▶ DIRECTION 1
Reproduce the passage of the Bugatti Type 32 text starting with "The Bugatti Type 32, commonly" and going on through "for approximately 650 kg.", switching "prototype" to "test car".

The Bugatti Type 32, commonly called the Tank de Tours, was a streamlined racing car built in 1923. It was built to compete in the
French Grand Prix, which was held on July 2 in Tours on the same year.

The nickname of the car comes from its particular shape, which resembles battle tanks of its era, as well as the location of the Grand Prix. Another Bugatti model that earned the nickname "Tank" for its design and aerodynamics was the 57G Tank from 1936.

Overview

Designed especially for the 1923 French Grand Prix in Tours, this original car by Ettore Bugatti was designed to be simple and quickly assembled.

The first prototype with an aerodynamic aluminium body was built in six months around the 1,991cc in-line 8-cylinder engine used in prior Bugatti Type 30. The engine rated 90 hp for the competition and weighted for approximately 650 kg.

Design
Compared to the previous competition model, the Type 29. the Type 32 only shared the motorization with the previous model.

Type 32 was small in size, with a wheelbase of 1,994m, like the Bugatti Type 13. 5 models of Type 32 were produced. In addition to the prototype, four racing capable cars were made,

Each model came with the 2.0 L (1991 cc/121 in³) straight-8 engine based on that in the Type 30.
It was a longitudinal engine with 8 cylinders in line and 5 five bearings with main bearings on the crankshaft.  It had 3 valves per cylinder, two intake and one discharge, operated by a single camshaft
Brakes hydraulically actuated at the front and mechanically actuated (metal cable) at the rear.

The Type 32 was the first Bugatti to be fitted with roller-bearing big ends in order to improve the bottom-end reliability.

The Type 32 also broke new ground (for a racing Bug) by using a three-speed and reverse transaxle unit, the exceptionally short wheelbase and long straight-8 engine making a conventional gearbox difficult to accommodate. It also heralded a hydraulic front brake actuation.

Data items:
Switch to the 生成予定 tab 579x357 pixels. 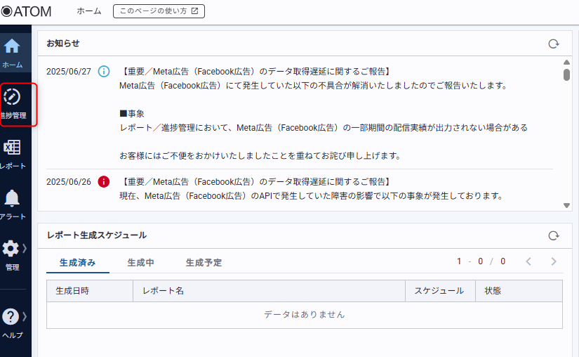[204, 263]

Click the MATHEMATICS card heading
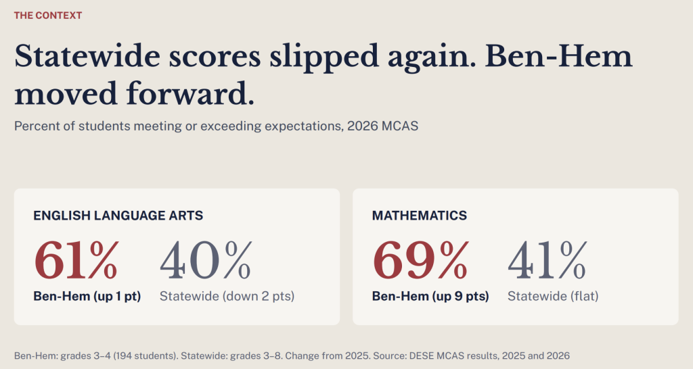coord(419,216)
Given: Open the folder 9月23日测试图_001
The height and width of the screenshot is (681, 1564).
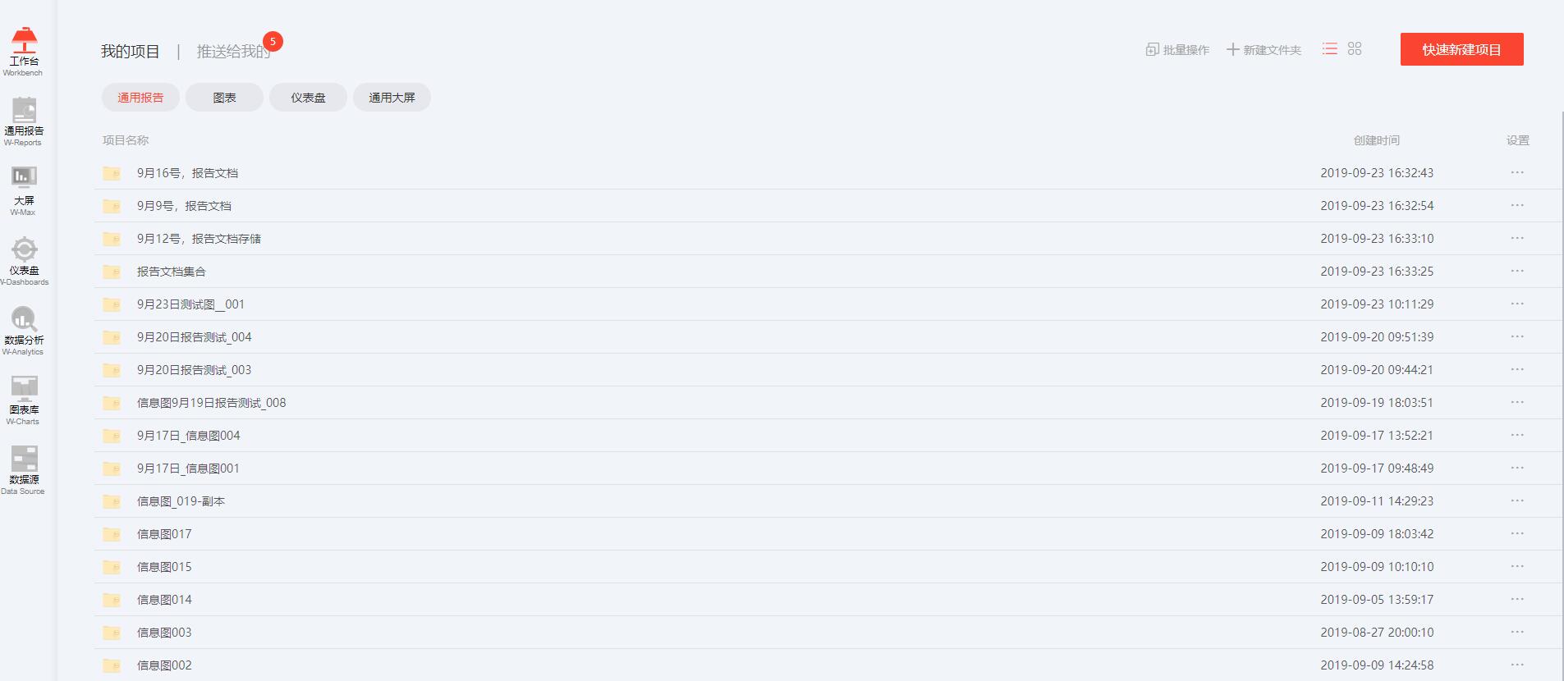Looking at the screenshot, I should tap(190, 304).
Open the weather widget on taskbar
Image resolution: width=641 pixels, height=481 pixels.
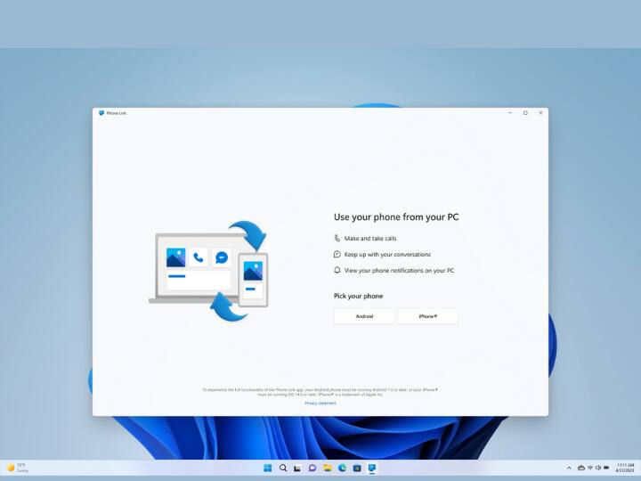pos(18,468)
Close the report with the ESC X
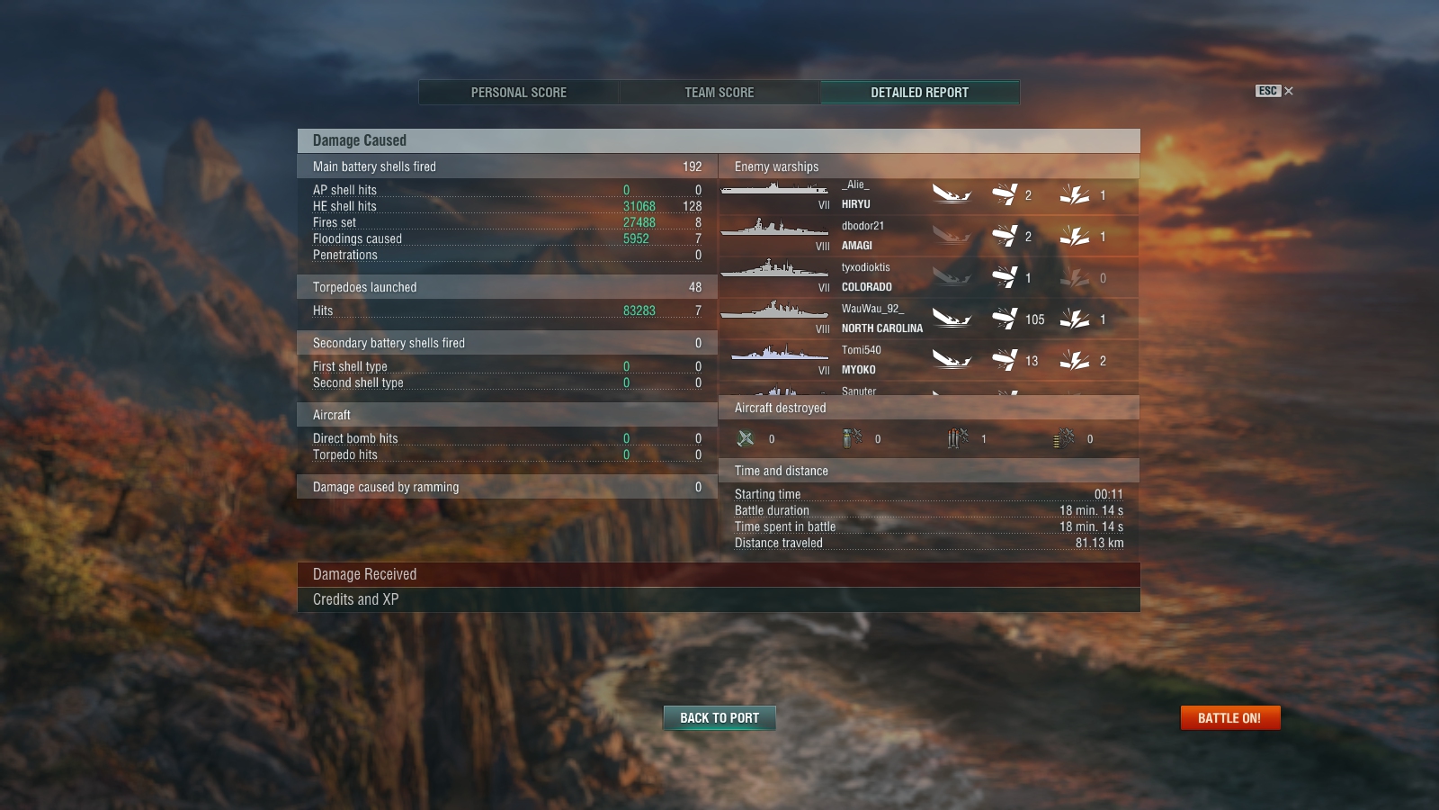 pyautogui.click(x=1275, y=91)
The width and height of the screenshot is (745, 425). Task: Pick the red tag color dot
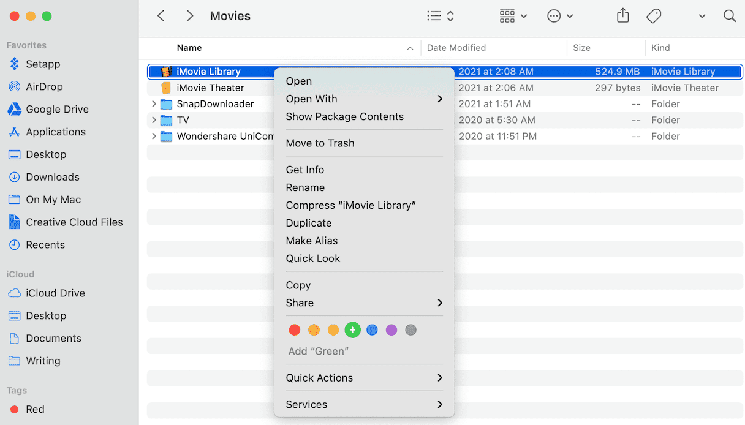tap(295, 330)
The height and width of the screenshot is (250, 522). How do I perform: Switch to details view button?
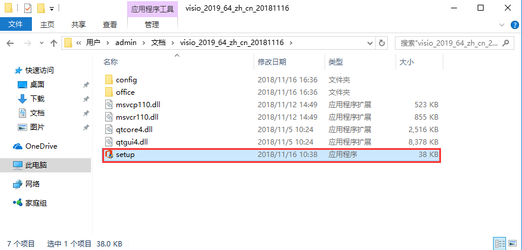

▶ DIRECTION 2
Return every line of the records that contains the string "height", matching its case exactly.

▶ EXERCISE SOLUTION 1
The Bugatti Type 32, commonly called the Tank de Tours, was a streamlined racing car built in 1923. It was built to compete in the
French Grand Prix, which was held on July 2 in Tours on the same year.

The nickname of the car comes from its particular shape, which resembles battle tanks of its era, as well as the location of the Grand Prix. Another Bugatti model that earned the nickname "Tank" for its design and aerodynamics was the 57G Tank from 1936.

Overview

Designed especially for the 1923 French Grand Prix in Tours, this original car by Ettore Bugatti was designed to be simple and quickly assembled.

The first test car with an aerodynamic aluminium body was built in six months around the 1,991cc in-line 8-cylinder engine used in prior Bugatti Type 30. The engine rated 90 hp for the competition and weighted for approximately 650 kg.

▶ EXERCISE SOLUTION 2
The height and width of the screenshot is (681, 1564).
Image resolution: width=641 pixels, height=481 pixels.
The width and height of the screenshot is (745, 425). Task: Pick the red tag color dot
The height and width of the screenshot is (250, 522). How do I perform: Switch to details view button?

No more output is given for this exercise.